Robert Henry (R. H.) Charles, (Cookstown, 6 August 1855 – Westminster, 1931) was an Irish Anglican theologian, biblical scholar, professor, and translator from Northern Ireland. He is known particularly for his English translations of numerous apocryphal and pseudepigraphal Ancient Hebrew writings, including the Book of Jubilees (1895), the Apocalypse of Baruch (also known as 2 Baruch) (1896), the Ascension of Isaiah (1900), the Book of Enoch (1906), and the Testaments of the Twelve Patriarchs (1908). He wrote the articles in the eleventh edition of Encyclopædia Britannica (1911) attributed to the initials "R. H. C." He specialized in Ancient Judaism and Second Temple Judaism, and emphasized the importance of such pseudepigraphal writings for the era's Jews, despite the lack of emphasis on them in later Rabbinic Judaism.

He was born in Cookstown, County Tyrone, on 6 August 1855 and educated at the Belfast Academy, Queen's College, Belfast, and Trinity College, Dublin, with periods in Imperial Germany and Switzerland. He gained a D.D. and became Professor of Biblical Greek at Trinity College. In 1906, he was elected Fellow of the British Academy and four years later he was appointed Fellow of Merton College, Oxford.

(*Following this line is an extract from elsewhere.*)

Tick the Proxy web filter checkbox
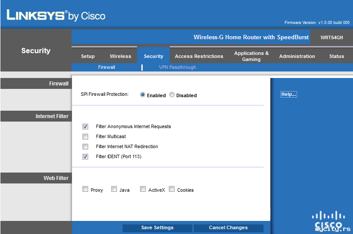Image resolution: width=353 pixels, height=234 pixels. click(x=86, y=190)
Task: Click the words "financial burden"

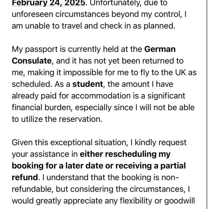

He also became Archdeacon of Westminster in 1919, serving until his death in 1931. He is buried in Westminster Abbey.

==Select bibliography==
- The Book of Enoch, Oxford: Clarendon, 1893, reprinted in 1895. Republished by Boston, MA: Samuel Weiser; 2003. ISBN 1-57863-259-5
- The Ethiopic Version of the Hebrew Book of Jubilees, Oxford: Clarendon, 1895.
- The Apocalypse of Baruch, London: Black, 1896.
- "The Book Of The Secrets Of Enoch" (1896)
- The Assumption of Moses, London: Black, 1897.
- A Critical History of the Doctrine of a Future Life, London: Black, 1899. 1999 reprint of 2nd edition
- Ascension of Isaiah, London: Black, 1900.
- The Book of Jubilees or the Little Genesis, London: Black, 1902.
- Encyclopaedia Biblica (contributor), 1903
- The Ethiopic Version of Book of Enoch, Oxford: Clarendon, 1906.
- The Greek Versions of the Testaments of the Twelve Patriarchs, Oxford: Clarendon, 1908.
- trans. The Testaments of the Twelve Patriarchs), London: Adam and Charles Black, 1908.
- The Book of Enoch or 1 Enoch: Translated from the Editor's Ethiopic Text, Oxford: Clarendon, 1912.
- Fragments of a Zadokite Work. Translated from the Cambridge Hebrew Text and edited with Introduction, Notes, and Indexes, Oxford: Clarendon Press, 1912.
- Studies in the Apocalypse, Edinburgh: T. & T. Clark, 1913.
- Eschatology: The Doctrine of a Future Life in Israel, Judaism and Christianity, London: Black, 1913 (rpt. New York: Schocken 1963 with an introduction by G. W. Buchanan).
- ed. The Apocrypha and Pseudepigrapha of the Old Testament, 2 vols.; Oxford: Clarendon, 1913. Republished in 1976. ISBN 0-19-826155-1
- Religious Development Between the Old and the New Testaments, William and Norgate, 1914. Republished in 1925.
- Charles, Robert H. (2007). "The Chronicle of John, Bishop of Nikiu: Translated from Zotenberg's Ethiopic Text"
- Lectures on the Apocalypse, Schweich Lecture for 1919.
- A Critical and Exegetical Commentary on the Revelation of St. John, 2 vols., Edinburgh: Clark, 1920.
- The Teaching of the New Testament on Divorce, London: Williams & Norgate, 1921
- A Critical and Exegetical Commentary on the Book of Daniel, Oxford: Clarendon, 1929.